Netflix testa ferramenta que permite alterar velocidade de reprodução dos filmes e séries de seu catálogo

Copiando modelo dos reprodutores de podcast, testes conduzidos em algumas contas do serviço no aplicativo de Android permite que usuário assista conteúdos com metade ou até 1,5 vezes do ritmo normal

por Pedro Strazza

Mesmo que ora ou outra diretores virem motivo de piada nas redes sociais por clamar que o público veja seus novos trabalhos em um formato muito específico (ou já esquecemos de “Dunkirk”?), poucas coisas são mais sagradas para tantos que a questão de que o filme ou série esteja sendo reproduzido na velocidade correta. Ao contrário de um podcast, por exemplo, pelo menos ainda o audiovisual não foi vítima de um amplo debate do nível “ver na velocidade normal atrapalha, aumenta o ritmo que tu mata um filme de duas horas em sessenta minutos”.

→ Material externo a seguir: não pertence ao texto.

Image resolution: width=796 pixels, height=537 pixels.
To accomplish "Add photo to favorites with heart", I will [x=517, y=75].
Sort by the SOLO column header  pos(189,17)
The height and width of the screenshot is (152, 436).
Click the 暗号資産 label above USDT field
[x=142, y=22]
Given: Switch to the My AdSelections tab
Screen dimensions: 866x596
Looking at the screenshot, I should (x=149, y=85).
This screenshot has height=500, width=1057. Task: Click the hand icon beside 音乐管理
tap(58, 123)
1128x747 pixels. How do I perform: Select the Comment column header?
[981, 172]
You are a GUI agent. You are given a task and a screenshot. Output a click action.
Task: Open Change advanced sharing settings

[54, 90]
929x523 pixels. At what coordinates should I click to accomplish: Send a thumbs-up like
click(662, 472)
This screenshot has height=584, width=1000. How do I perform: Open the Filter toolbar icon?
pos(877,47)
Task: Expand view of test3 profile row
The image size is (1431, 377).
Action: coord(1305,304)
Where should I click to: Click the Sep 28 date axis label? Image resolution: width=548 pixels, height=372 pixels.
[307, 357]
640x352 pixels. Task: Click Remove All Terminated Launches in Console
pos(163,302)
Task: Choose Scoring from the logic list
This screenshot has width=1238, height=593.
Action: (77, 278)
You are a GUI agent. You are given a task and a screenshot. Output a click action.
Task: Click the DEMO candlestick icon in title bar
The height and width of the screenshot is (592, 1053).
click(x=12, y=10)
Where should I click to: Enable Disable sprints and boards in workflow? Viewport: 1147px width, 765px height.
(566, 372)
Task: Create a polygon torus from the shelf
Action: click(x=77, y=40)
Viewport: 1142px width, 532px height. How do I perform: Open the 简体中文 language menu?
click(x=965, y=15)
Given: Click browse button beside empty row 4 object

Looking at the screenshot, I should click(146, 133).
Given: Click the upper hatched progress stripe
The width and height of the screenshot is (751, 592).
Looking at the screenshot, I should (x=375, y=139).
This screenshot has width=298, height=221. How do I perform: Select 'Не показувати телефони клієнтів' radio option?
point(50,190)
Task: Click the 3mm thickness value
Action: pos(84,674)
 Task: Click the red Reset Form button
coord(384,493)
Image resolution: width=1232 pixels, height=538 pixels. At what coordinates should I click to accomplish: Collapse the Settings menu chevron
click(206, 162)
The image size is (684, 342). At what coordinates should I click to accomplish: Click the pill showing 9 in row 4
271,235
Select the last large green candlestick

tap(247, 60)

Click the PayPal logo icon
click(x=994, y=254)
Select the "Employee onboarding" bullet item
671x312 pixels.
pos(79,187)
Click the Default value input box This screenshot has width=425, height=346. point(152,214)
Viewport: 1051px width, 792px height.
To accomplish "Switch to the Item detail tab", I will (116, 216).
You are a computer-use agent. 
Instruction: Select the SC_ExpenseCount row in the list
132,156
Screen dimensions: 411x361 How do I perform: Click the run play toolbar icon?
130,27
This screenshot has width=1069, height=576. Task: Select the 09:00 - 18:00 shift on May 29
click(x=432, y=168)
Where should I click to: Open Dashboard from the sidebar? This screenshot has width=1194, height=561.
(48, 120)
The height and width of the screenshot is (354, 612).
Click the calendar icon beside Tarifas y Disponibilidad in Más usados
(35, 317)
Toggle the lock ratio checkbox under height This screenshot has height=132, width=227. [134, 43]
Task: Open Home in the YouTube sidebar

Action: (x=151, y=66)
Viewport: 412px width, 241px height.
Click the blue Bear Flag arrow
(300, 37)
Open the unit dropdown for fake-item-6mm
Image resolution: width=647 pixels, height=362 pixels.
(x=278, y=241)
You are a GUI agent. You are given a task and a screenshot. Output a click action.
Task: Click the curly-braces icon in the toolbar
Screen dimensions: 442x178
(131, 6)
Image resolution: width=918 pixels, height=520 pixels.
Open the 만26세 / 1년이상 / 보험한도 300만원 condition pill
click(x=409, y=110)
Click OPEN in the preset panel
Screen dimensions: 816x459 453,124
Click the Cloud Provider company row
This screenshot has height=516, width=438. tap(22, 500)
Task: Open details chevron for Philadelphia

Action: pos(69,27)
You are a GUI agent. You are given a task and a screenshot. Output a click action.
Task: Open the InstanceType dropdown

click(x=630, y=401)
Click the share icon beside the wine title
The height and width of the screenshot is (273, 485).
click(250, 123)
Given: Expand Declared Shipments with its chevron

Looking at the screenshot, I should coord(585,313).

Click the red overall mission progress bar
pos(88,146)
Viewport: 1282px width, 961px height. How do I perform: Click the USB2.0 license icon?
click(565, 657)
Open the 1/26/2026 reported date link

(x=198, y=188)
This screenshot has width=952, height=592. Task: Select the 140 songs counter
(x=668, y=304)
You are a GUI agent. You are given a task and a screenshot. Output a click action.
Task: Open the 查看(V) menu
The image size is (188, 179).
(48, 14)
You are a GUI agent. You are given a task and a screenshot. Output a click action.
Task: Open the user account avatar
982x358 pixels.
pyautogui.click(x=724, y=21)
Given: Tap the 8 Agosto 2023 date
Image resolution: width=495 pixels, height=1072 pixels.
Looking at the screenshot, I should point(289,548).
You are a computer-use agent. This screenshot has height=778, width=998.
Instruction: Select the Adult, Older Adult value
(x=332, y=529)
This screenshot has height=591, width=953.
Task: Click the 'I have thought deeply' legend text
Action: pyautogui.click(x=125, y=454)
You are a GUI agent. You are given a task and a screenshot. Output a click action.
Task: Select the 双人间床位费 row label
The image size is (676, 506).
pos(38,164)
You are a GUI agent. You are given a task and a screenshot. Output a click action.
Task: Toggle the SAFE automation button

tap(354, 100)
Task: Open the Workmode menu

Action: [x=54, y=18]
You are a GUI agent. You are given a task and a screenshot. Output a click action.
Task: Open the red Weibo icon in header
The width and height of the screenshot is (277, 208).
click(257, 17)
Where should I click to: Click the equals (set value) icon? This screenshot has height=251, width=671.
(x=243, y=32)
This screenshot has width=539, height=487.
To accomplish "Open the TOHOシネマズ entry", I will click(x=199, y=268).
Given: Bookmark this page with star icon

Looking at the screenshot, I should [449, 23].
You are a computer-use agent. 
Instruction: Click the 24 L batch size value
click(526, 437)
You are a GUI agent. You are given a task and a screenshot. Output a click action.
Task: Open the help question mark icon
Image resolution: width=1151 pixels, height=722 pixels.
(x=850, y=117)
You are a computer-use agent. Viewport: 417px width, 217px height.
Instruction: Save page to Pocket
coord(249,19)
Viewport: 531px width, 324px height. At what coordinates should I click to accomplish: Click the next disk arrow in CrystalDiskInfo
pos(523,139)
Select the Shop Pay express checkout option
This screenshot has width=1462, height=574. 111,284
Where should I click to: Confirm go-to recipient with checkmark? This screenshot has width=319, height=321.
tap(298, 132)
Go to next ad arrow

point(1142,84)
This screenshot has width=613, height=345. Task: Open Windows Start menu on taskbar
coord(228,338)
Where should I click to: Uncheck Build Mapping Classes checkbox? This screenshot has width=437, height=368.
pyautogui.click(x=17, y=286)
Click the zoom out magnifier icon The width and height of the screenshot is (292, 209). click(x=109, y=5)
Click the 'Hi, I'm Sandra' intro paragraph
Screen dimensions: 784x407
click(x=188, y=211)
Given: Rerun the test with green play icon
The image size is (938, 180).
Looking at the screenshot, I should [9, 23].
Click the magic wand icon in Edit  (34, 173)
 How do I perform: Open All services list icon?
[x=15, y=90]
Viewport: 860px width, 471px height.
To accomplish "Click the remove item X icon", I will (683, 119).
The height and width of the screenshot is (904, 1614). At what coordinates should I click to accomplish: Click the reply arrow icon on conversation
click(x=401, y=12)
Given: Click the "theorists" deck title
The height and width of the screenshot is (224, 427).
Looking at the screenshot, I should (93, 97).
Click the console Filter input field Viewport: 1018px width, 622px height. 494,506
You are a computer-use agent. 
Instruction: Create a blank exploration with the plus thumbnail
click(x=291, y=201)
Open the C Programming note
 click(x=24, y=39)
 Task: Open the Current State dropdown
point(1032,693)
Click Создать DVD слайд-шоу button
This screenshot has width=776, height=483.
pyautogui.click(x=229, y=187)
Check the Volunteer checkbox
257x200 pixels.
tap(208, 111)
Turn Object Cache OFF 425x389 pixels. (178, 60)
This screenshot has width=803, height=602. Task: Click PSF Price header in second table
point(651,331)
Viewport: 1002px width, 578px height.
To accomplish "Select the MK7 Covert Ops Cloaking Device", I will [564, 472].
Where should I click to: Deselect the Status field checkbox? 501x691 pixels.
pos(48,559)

Isso não impediu a Netflix de considerar a tecnologia pra sua plataforma, porém. De acordo com o Android Police, o serviço de streaming começou a testar em seu aplicativo para o Android uma nova ferramenta que permite que o usuário altere a velocidade de reprodução dos conteúdos originais da companhia, desde diminuir o ritmo para metade ou aumentar em até 1,5x. De acordo com o site, ainda há opções para três quartos do padrão (0,75x) e entre a metade do dobro do ritmo (1,25x).

O experimento, como em outros casos, é restrito a poucos usuários e não significa que será implementado. O que é interessante, entretanto, é a tentativa da empresa de Reed Hastings em fazer uma aproximação do streaming com uma tecnologia geralmente associada aos reprodutores de podcasts, talvez copiando uma metodologia de um meio que está bombando no momento para tentar replicar parte da acessibilidade que é vista como um das razões de seu sucesso.

Isso não quer dizer que uma notícia destas não vá deixar muita gente assustada. Tudo bem fazer piada com quem acha que filme só pode ser apreciado em um formato, mas quem disse que a sétima arte funciona independente da velocidade com o qual é reproduzida?